+++ Texte extrait +++

Les années 1916-1918 demeurent à ce titre parmi les plus prolifiques de son existence. Il y a un siècle, Serge Prokofiev composait sa première symphonie ainsi que son premier concerto pour violon. Ce dernier, relativement classique, se veut moins percutant que ses deux premiers concertos pour piano. « Tout le concerto est un rêve et je pense que le violoniste doit imaginer son archet comme le pinceau d’un peintre, son œil comme la fenêtre d’un conte de fées tout en ayant l’esprit d’un metteur en scène » rappelle Patricia Kopatchinskaja, soliste
internationale. Tout en déployant ce lyrisme omniprésent dans toute l’œuvre de Prokofiev, le concerto pour violon, comme d’ailleurs la première symphonie, ressemblent à des rivières joyeuses lorsque la Suite Scythe (1914-15) s’apparente à un torrent furieux. « Ce concerto possède des éléments d’une pureté issue de sa personnalité et de son côté visionnaire de sa musique » poursuit Patricia Kopatchinskaja.

Cette première symphonie, avec ce premier mouvement et surtout cette gavotte, est un hommage aux grands maîtres du classicisme que furent Haydn et Mozart. Avec la deuxième symphonie d’inspiration beethovienne et sa cinquième qui rappelle le Parsifal de Wagner, Prokofiev a également inscrit son œuvre dans la lignée des grandes génies mélodiques de l’histoire de la musique. Et c’est ici que réside précisément le génie de Prokofiev. Il a introduit la poésie des anciens dans la forge du 20e siècle à coups de martèlements, d’asymétries et de dissonances, l’a broyé et en a fait du métal, de cet acier
indestructible qui dure éternellement et qui choqua certains de ses contemporains et en fascina d’autres.

Tous ces éléments forment une musique unique animée d’une
énergie incandescente qui a pour but d’interpeller et de provoquer quelque chose chez son auditeur, sans jamais tomber dans la banalité. « Certains considèrent la musique de Prokofiev comme extrêmement forte. D’autres, en revanche la perçoivent difficile et le public peut parfois la juger inamicale » résume le chef d’orchestre ukrainien Kirill
Karabits. Véritable héraut d’une modernité qu’il défendit par-dessus tout et qui convainquit les plus grands interprètes de son temps, de
Maria Yudina à Mstislav Rostropovitch en passant par David
Oïstrakh et Sviatoslav Richter, Serge Prokofiev demeurera un
compositeur aux multiples facettes. Cette formidable complexité se retrouve aujourd’hui dans sa musique, irrémédiablement unique.

+++

- _Consignes_:
1 – Répondez brièvement aux questions suivantes à partir du texte sur Prokofiev.
(a) Quelles deux œuvres Prokofiev composait-il il y a un siècle ?
(b) À quels maîtres du classicisme sa première symphonie rend-elle hommage ?
(c) Quelle nationalité le texte attribue-t-il au chef d'orchestre Kirill Karabits ?
2 – Prolongez le texte sur Prokofiev à partir de sa dernière phrase.

+++ Données fournies +++

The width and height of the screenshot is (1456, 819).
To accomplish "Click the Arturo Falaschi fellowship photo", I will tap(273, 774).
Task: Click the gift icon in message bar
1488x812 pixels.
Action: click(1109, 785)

+++
+++ Données fournies +++

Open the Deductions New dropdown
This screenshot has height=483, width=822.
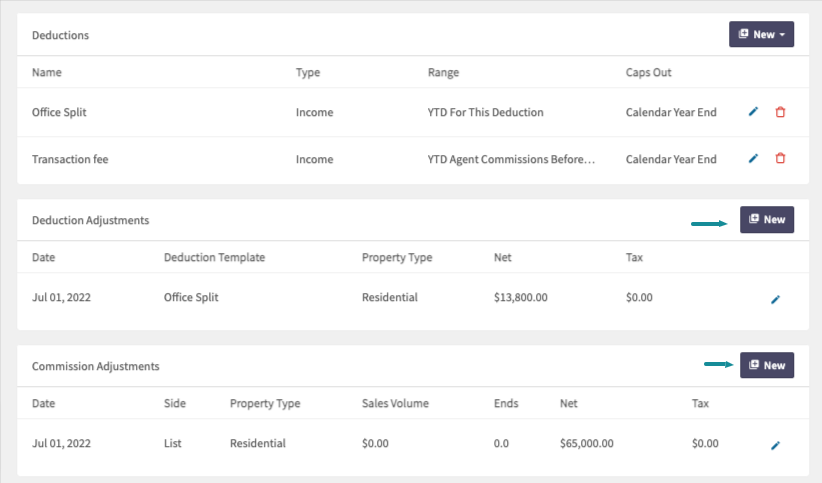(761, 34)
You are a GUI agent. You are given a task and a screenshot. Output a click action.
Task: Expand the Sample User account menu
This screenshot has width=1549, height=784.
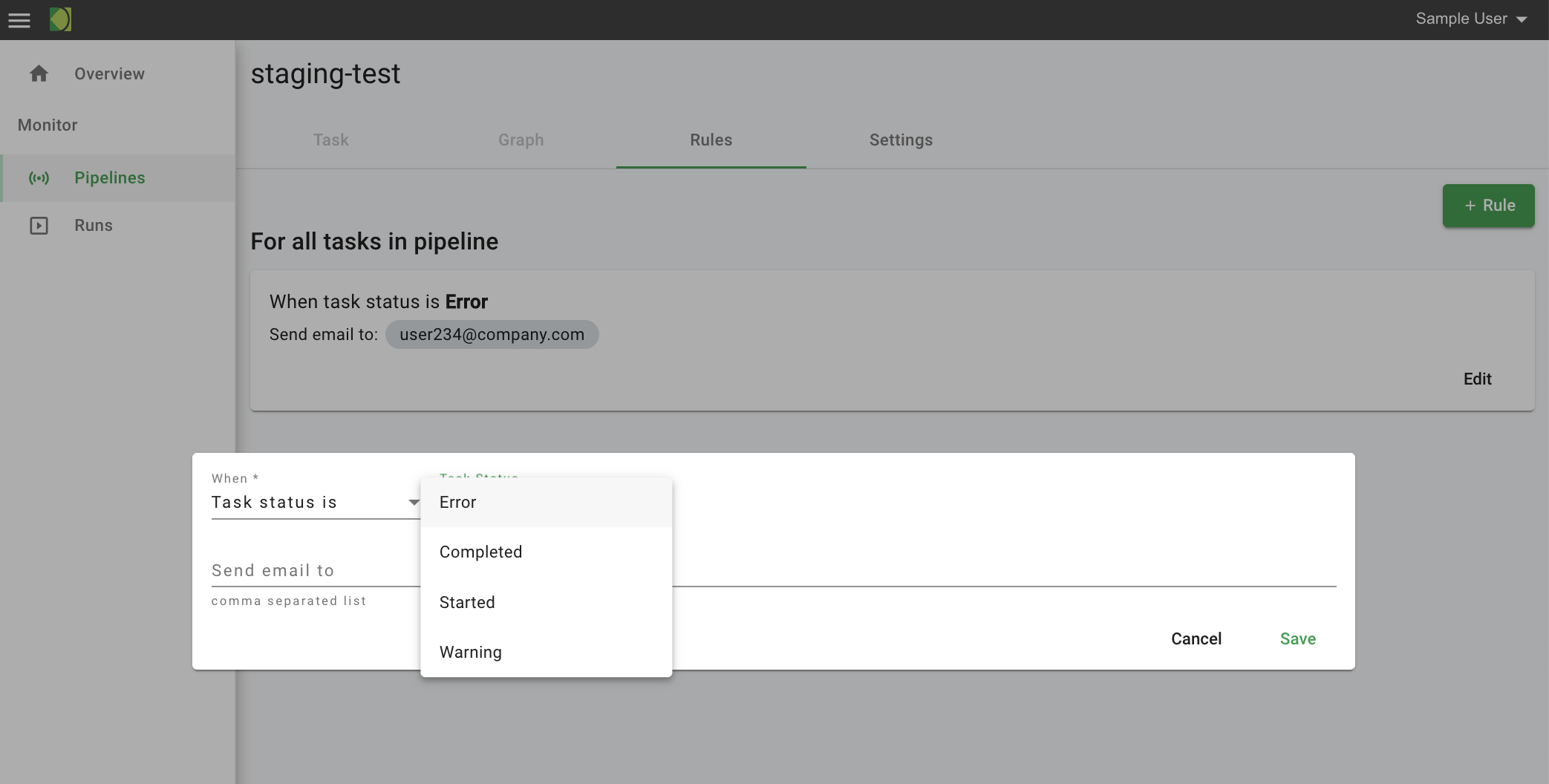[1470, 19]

+++

- _Réponses par consigne_:
1 –
(a) Sa première symphonie et son premier concerto pour violon.
(b) À Haydn et à Mozart.
(c) Il est ukrainien.

2 –
A écouter : 

Prokofiev symphonies 1-7, Bournemouth Symphony Orchestra,
dir. Kirill Karabits, Onyx Classics

Prokofiev concerto pour violon, Patricia Kopatchinskja,
London Philharmonic Orchestra,
dir. Vladimir Jurowski, Naïve, 2013.

Laurent Pfaadt

Dans les plaines musicales d’Europe centrale

© Ivan Maly
© Ivan Maly

Le Chamber Orchestra of Europe triomphe à Bordeaux

Bien des exemples ont montré que l’addition de talents ne conduit pas toujours à l’excellence. Cela ne semble pas être le cas du Chamber Orchestra of Europe, orchestre itinérant fondé par Nikolas Harnoncourt et Claudio Abbado, qui a montré, une fois de plus, sa maîtrise parfaite d’un répertoire allant de Mozart à la période contemporaine. Composé de musiciens venus de prestigieux orchestres européens et de traditions musicales différentes, le COE démontre à chaque concert toute sa plasticité. C’est d’ailleurs cette ouverture d’esprit, ce dialogue musical interne permanent qui prévalait à sa création et qui attire les meilleurs solistes et les plus grands chefs de la planète.

Lors de cette étape bordelaise – qu’il retrouvera d’ailleurs en mai 2016 – la baguette était tenue par un fougueux cavalier, le chef russe Vladimir Jurowski, connu pour ses tempii rapide tandis que le soliste n’était autre que Radu Lupu.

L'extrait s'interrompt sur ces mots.